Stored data
□ □ □ □ □ □ □

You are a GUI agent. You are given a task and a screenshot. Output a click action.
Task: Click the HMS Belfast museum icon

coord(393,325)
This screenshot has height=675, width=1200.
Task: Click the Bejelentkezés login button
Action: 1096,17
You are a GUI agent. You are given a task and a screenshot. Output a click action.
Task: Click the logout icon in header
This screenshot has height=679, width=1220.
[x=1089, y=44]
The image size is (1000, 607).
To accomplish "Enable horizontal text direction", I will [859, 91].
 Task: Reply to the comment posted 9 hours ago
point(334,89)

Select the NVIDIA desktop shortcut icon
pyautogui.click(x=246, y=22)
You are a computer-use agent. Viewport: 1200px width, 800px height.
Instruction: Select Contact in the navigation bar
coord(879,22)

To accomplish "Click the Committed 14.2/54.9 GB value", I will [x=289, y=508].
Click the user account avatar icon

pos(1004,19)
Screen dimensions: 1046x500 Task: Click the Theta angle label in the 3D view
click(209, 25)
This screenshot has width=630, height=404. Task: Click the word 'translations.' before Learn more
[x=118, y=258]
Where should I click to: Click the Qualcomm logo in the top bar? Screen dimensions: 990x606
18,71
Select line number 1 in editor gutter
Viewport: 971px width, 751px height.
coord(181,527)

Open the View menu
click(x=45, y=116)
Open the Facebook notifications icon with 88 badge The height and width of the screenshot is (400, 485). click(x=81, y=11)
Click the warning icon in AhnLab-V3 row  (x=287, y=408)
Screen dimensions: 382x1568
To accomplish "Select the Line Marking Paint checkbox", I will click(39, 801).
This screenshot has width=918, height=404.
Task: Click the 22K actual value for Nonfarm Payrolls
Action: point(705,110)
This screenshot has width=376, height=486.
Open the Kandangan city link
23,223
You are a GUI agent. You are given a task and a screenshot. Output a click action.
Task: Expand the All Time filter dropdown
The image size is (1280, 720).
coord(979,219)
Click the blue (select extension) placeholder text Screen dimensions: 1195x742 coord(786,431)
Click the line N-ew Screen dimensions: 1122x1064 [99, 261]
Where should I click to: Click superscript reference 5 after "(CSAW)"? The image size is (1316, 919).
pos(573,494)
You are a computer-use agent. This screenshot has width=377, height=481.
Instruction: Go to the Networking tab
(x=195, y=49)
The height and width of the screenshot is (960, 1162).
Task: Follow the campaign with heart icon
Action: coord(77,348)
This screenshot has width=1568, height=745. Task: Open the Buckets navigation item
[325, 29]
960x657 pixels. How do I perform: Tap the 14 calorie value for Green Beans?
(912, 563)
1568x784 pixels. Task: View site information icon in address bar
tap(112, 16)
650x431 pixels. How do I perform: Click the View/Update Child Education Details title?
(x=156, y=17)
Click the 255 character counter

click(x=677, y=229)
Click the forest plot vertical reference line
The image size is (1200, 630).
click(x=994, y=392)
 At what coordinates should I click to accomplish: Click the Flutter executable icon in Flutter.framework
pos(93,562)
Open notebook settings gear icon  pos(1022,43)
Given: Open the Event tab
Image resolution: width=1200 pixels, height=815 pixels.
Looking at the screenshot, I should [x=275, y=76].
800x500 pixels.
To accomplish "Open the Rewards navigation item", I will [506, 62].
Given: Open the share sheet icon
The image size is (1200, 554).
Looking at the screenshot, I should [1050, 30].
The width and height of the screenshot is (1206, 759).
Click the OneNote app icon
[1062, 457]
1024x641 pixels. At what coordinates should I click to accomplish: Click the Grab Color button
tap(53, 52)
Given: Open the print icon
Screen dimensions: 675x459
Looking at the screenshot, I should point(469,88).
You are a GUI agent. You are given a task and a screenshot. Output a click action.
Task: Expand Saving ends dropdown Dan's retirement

□ □ □ □ □ □ □

Exercise brief
What this exercise asks for is an exact copy of all the records.

Answer for this exercise
You are a GUI agent. You are given a task and a screenshot. Output a click action.
Task: Click the HMS Belfast museum icon

coord(393,325)
This screenshot has height=675, width=1200.
Task: Click the Bejelentkezés login button
Action: 1096,17
You are a GUI agent. You are given a task and a screenshot. Output a click action.
Task: Click the logout icon in header
This screenshot has height=679, width=1220.
[x=1089, y=44]
The image size is (1000, 607).
To accomplish "Enable horizontal text direction", I will [859, 91].
 Task: Reply to the comment posted 9 hours ago
point(334,89)

Select the NVIDIA desktop shortcut icon
pyautogui.click(x=246, y=22)
You are a computer-use agent. Viewport: 1200px width, 800px height.
Instruction: Select Contact in the navigation bar
coord(879,22)

To accomplish "Click the Committed 14.2/54.9 GB value", I will [x=289, y=508].
Click the user account avatar icon

pos(1004,19)
Screen dimensions: 1046x500 Task: Click the Theta angle label in the 3D view
click(209, 25)
This screenshot has width=630, height=404. Task: Click the word 'translations.' before Learn more
[x=118, y=258]
Where should I click to: Click the Qualcomm logo in the top bar? Screen dimensions: 990x606
18,71
Select line number 1 in editor gutter
Viewport: 971px width, 751px height.
coord(181,527)

Open the View menu
click(x=45, y=116)
Open the Facebook notifications icon with 88 badge The height and width of the screenshot is (400, 485). click(x=81, y=11)
Click the warning icon in AhnLab-V3 row  (x=287, y=408)
Screen dimensions: 382x1568
To accomplish "Select the Line Marking Paint checkbox", I will click(39, 801).
This screenshot has width=918, height=404.
Task: Click the 22K actual value for Nonfarm Payrolls
Action: point(705,110)
This screenshot has width=376, height=486.
Open the Kandangan city link
23,223
You are a GUI agent. You are given a task and a screenshot. Output a click action.
Task: Expand the All Time filter dropdown
The image size is (1280, 720).
coord(979,219)
Click the blue (select extension) placeholder text Screen dimensions: 1195x742 coord(786,431)
Click the line N-ew Screen dimensions: 1122x1064 [99, 261]
Where should I click to: Click superscript reference 5 after "(CSAW)"? The image size is (1316, 919).
pos(573,494)
You are a computer-use agent. This screenshot has width=377, height=481.
Instruction: Go to the Networking tab
(x=195, y=49)
The height and width of the screenshot is (960, 1162).
Task: Follow the campaign with heart icon
Action: coord(77,348)
This screenshot has width=1568, height=745. Task: Open the Buckets navigation item
[325, 29]
960x657 pixels. How do I perform: Tap the 14 calorie value for Green Beans?
(912, 563)
1568x784 pixels. Task: View site information icon in address bar
tap(112, 16)
650x431 pixels. How do I perform: Click the View/Update Child Education Details title?
(x=156, y=17)
Click the 255 character counter

click(x=677, y=229)
Click the forest plot vertical reference line
The image size is (1200, 630).
click(x=994, y=392)
 At what coordinates should I click to accomplish: Click the Flutter executable icon in Flutter.framework
pos(93,562)
Open notebook settings gear icon  pos(1022,43)
Given: Open the Event tab
Image resolution: width=1200 pixels, height=815 pixels.
Looking at the screenshot, I should [x=275, y=76].
800x500 pixels.
To accomplish "Open the Rewards navigation item", I will [506, 62].
Given: Open the share sheet icon
The image size is (1200, 554).
Looking at the screenshot, I should [1050, 30].
The width and height of the screenshot is (1206, 759).
Click the OneNote app icon
[1062, 457]
1024x641 pixels. At what coordinates should I click to accomplish: Click the Grab Color button
tap(53, 52)
Given: Open the print icon
Screen dimensions: 675x459
Looking at the screenshot, I should point(469,88).
You are a GUI agent. You are given a task and a screenshot. Output a click action.
Task: Expand Saving ends dropdown Dan's retirement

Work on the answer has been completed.